Falize was filmed by an undercover Al Jazeera reporter at the Citadelle bar, Generation Identity’s headquarters in Lille, declaring that his dying wish would be to drive a car into a crowded Lille market popular with Muslims.
Al Jazeera’s undercover reporter also recorded Falize assaulting a 13-year-old girl outside a bar in the city centre.The declaration and the assault were included in a two-part documentary, Generation Hate, released in December 2018.
It followed a six-month undercover operation, during which a reporter from Al Jazeera’s Investigative Unit infiltrated the Lille branch of Generation Identity.

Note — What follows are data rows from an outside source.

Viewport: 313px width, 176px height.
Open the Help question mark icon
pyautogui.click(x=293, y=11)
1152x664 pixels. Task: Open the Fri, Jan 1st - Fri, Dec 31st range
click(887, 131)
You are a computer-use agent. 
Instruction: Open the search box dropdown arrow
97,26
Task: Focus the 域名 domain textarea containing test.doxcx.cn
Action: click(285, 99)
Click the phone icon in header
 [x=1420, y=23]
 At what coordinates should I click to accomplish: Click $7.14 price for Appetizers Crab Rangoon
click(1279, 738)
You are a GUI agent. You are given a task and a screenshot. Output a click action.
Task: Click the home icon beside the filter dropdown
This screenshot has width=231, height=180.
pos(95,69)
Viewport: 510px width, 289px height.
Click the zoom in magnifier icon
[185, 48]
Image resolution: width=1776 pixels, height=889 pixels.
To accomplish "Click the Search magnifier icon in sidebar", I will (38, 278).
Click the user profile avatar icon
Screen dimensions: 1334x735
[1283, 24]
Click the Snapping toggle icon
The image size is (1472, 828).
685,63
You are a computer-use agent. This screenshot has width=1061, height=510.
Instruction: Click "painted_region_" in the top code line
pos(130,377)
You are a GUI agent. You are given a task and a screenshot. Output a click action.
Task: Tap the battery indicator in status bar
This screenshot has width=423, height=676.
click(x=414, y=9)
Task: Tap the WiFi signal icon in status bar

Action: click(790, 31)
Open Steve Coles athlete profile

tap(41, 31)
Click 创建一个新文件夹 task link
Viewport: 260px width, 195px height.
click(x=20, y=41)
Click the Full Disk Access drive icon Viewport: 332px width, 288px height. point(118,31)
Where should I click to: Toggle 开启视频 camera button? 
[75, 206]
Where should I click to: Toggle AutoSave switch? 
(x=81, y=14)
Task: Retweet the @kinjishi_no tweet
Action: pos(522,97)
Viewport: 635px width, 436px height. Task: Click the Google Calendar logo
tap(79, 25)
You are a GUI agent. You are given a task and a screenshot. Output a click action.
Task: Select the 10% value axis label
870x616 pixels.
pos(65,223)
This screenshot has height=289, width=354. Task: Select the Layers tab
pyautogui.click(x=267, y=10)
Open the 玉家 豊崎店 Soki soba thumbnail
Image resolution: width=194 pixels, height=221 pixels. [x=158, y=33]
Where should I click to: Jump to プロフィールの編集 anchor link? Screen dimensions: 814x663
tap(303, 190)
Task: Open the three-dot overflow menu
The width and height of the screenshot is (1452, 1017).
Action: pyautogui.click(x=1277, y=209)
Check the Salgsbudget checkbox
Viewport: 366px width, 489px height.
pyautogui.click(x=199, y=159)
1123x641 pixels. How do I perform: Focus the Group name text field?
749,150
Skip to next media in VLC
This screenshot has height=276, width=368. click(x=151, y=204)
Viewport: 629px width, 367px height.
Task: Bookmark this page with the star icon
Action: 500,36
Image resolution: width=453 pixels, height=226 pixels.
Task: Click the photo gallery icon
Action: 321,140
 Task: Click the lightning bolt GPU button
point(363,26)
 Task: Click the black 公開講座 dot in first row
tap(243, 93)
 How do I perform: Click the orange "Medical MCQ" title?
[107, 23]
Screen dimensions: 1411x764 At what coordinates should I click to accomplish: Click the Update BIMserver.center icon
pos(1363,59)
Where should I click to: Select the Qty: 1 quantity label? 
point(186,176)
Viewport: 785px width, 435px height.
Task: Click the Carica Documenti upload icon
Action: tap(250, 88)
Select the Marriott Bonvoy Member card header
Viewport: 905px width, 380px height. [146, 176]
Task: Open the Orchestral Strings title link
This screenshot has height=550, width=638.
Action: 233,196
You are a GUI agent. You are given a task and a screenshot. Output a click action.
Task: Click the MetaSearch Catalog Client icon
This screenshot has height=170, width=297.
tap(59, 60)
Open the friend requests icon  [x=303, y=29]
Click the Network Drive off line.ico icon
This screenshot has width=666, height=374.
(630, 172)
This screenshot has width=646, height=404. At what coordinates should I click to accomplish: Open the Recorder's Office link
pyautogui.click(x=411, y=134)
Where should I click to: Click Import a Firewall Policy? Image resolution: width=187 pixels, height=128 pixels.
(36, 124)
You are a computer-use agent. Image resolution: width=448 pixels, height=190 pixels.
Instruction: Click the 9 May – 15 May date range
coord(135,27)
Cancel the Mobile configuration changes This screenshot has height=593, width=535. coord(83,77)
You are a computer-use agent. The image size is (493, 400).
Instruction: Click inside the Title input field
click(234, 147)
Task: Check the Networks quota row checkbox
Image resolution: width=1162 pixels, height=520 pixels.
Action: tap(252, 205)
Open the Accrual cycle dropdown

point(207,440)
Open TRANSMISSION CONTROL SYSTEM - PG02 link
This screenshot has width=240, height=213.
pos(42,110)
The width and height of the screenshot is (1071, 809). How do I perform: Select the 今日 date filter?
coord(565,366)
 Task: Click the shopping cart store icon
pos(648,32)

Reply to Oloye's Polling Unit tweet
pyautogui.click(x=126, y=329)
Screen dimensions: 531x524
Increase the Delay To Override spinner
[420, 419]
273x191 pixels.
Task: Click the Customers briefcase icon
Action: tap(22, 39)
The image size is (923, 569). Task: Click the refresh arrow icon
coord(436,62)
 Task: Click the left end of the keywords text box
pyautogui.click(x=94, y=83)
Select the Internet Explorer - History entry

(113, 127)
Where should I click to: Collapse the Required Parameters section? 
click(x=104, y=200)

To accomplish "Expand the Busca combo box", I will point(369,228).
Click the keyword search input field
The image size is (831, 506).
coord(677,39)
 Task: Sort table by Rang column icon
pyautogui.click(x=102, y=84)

The potential sentence for the assault charge is three years in prison and a 45,000-euro ($53,300) fine. The terrorism charge carries a maximum five-year prison sentence and a 75,000-euro ($88,800) fine.
Murderous ambitions
Falize was filmed at the Citadelle describing how his dying wish would be to go on a shooting spree at a mosque or drive a car into the Wazemmes market in Lille, a place popular with Arabs and Muslims.
He says in the documentary: “The day that I find out I’ve got a terminal illness, dude, I get a weapon, and I go sow carnage … A mosque, whatever … even a car-ramming, I take my car and bam! There we go!
“Next to that, Charlie Hebdo will be like dog’s p***.”
Falize said Wazemmes market “is where all the ‘r*******’ of Lille go. If you take your car there on a Sunday, it’ll be a massacre”.
“I’ll leave my ID card … like the jihadists do … and then bam! I f*** all your mamas. Right into 5th gear. If I manage to survive the first carnage, I’ll do it again, I swear to you.”
The documentary also shows Falize, wearing plastic-reinforced leather gloves, striking a 13-year-old girl four times on the head outside a pub in Lille’s main nightlife district.The assault came after a group of teenagers approached Falize and his friends and asked for a cigarette. Falize’s friend pushed one of the teenagers and the doorman at the bar pepper-sprayed them.
“I swear to Mecca, don’t hit me,” the girl pleaded.
Falize replied: “What to Mecca? I f**k Mecca.”
Following the assault, Falize talked about the attack.
“Girl, or no girl, I couldn’t give a f**k. They’re just Arabs,” he said.
Two others on trial
Besides Falize, two other far-right activists will be on trial.
Guillaume Dumont St Priest, 32, from Saumur, western France, is charged with assault, involving the use of, or threat to use, a weapon in Lille.
Etienne “Le Roux” Vanhalwyn, 24, from Douai, near Lille, is charged with assault committed with a group in Lille. He is also charged with public incitement to racial, ethnic or religious hatred.
Shortly before the assault, Vanhalwyn was filmed making a toast to the Nazi party in a bar with other far-right activists.
Generation Identity’s growing popularity
Generation Identity is one of Europe’s fastest-growing far-right movements. Founded in France eight years ago, it now has branches in Italy, Austria, Germany and the United Kingdom.
It is estimated to have thousands of members and tens of thousands of online followers across Europe.
The group advocates defending “the identity and culture of white Europeans” from what it calls the “great replacement” by immigration and “Islamisation”.
In its investigation, Al Jazeera’s Investigative Unit revealed evidence of close links between its activists and key figures in Marine Le Pen’s National Front party, France’s most prominent far-right political party which has since changed its name to the National Rally.
In the documentary, two members of the European Parliament, Christelle Lechevalier and Sylvie Goddyn, are seen visiting the Citadelle and expressing support for Generation Identity.
After the documentary was broadcast, Martine Aubry, the mayor of Lille, called for the Citadelle to be shut down, which authorities have so far not done.